The area of each coloured wedge, measured
from the centre as a common point, is in proportion to the statistic
it represents. The blue outer wedges represent the deaths from:-
... preventable or mitigable zymotic
diseases
or in other words contagious diseases
such as cholera and typhus. The central red wedges show the deaths from
wounds. The black wedges in between represent deaths from all other
causes. Deaths in the British field hospitals reached a peak during
January 1855, when 2,761 soldiers died of contagious diseases, 83 from
wounds and 324 from other causes making a total of 3,168. The army's
average manpower for that month was 32,393. Using this information,
Nightingale computed a mortality rate of 1,174 per 10,000 with 1,023
per 10,000 being from zymotic diseases.
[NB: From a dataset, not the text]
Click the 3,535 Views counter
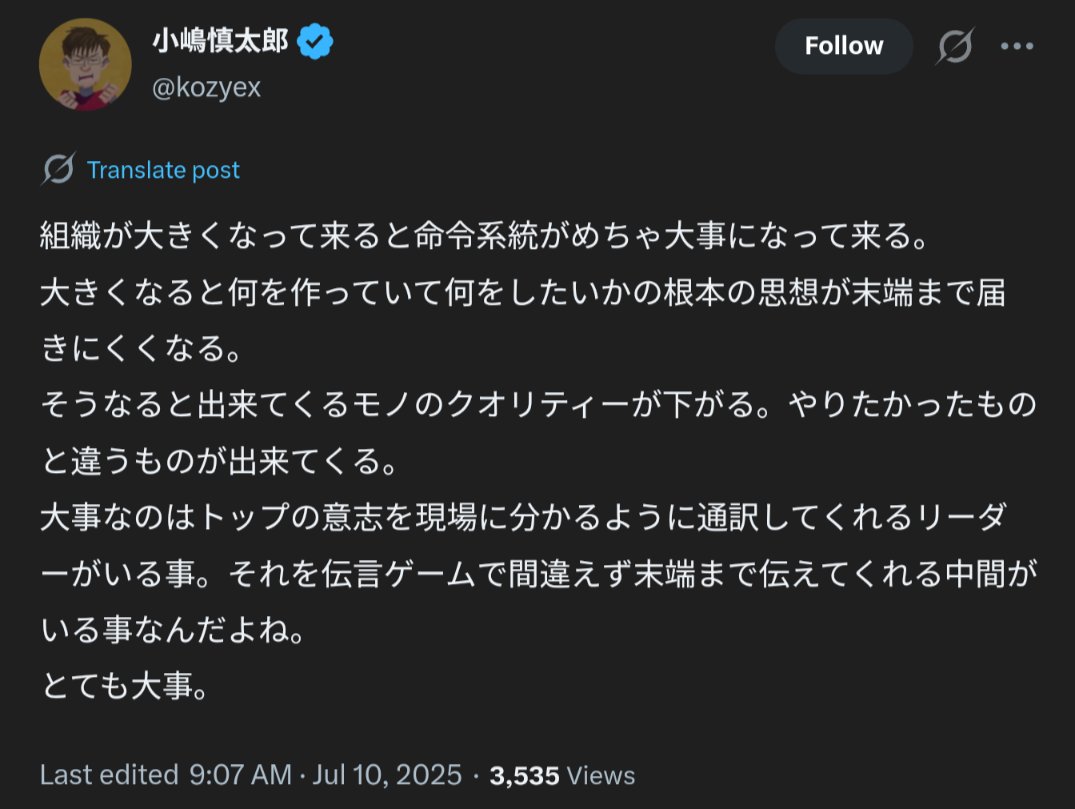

If this rate had continued,
and troops had not been replaced frequently, then disease alone would
have killed the entire British army in the Crimea.
These unsanitary conditions, however,
were not only limited to military hospitals in the field. On her return
to London in August 1856, four months after the signing of the peace
treaty, Nightingale discovered that soldiers during peacetime, aged
between 20 and 35 had twice the mortality rate of civilians. Using her
statistics, she illustrated the need for sanitary reform in all military
hospitals. While pressing her case, Nightingale gained the attention
of Queen Victoria and Prince Albert as well as that of the Prime Minister,
Lord Palmerston. Her wishes for a formal investigation were granted
in May 1857 and led to the establishment of the Royal Commission on
the Health of the Army. Nightingale hid herself from public attention,
and became concerned for the army stationed in India. In 1858, for her
contributions to army and hospital statistics Nightingale became the
first woman to be elected to be a Fellow of the Royal Statistical Society.
In 1860, the Nightingale Training School
and Home for Nurses based at St Thomas' Hospital in London, opened with
10 students. It was financed by the Nightingale Fund, a fund of public
contributions set up during Nightingale's time in the Crimea and had
raised a total of 50,000. It was based around two
principles. Firstly that the nurses should have practical training in
hospitals specially organised for that purpose. The other was that the
nurses should live in a home fit to form a moral life and discipline.
Due to the foundation of this school Nightingale had achieved the transformation
of nursing from its disreputable past into a responsible and respectable
career for women. Nightingale responded to the British war office's
request for advice on army medical care in Canada and was also a consultant
to the United States government on army health during the American Civil
War.
For most of the remainder of her life
Nightingale was bedridden due to an illness contracted in the Crimea,
which prevented her from continuing her own work as a nurse. This illness
did not stop her, however, campaigning to improve health standards;
she published 200 books, reports and pamphlets. One of these publications
was a book entitled Notes on Nursing (1860). This was the first
textbook specifically for use in the teaching of nurses and was translated
into many languages. Nightingale's other published works included Notes
on Hospitals (1859) and Notes on Nursing for the Labouring Classes
(1861). deeply believed that her work had been her calling from God.
In 1874 she became an honorary member of the American Statistical Association and in 1883 Queen
Victoria awarded Nightingale the Royal Red Cross for her work. She also
became the first woman to receive the Order of Merit from Edward VII
in 1907.
Nightingale died on 13 August 1910
aged 90. She is buried at St Margaret's Church, East Wellow, near Embley
Park. Nightingale never married, although this was not from lack of
opportunity. She believed, however, that God had decided she was one
whom he:-
... had clearly marked out ... to
be a single woman.
The Crimean Monument, erected in 1915
in Waterloo Place, London, was done so in honour of the contribution
had made to this war and the health of the army.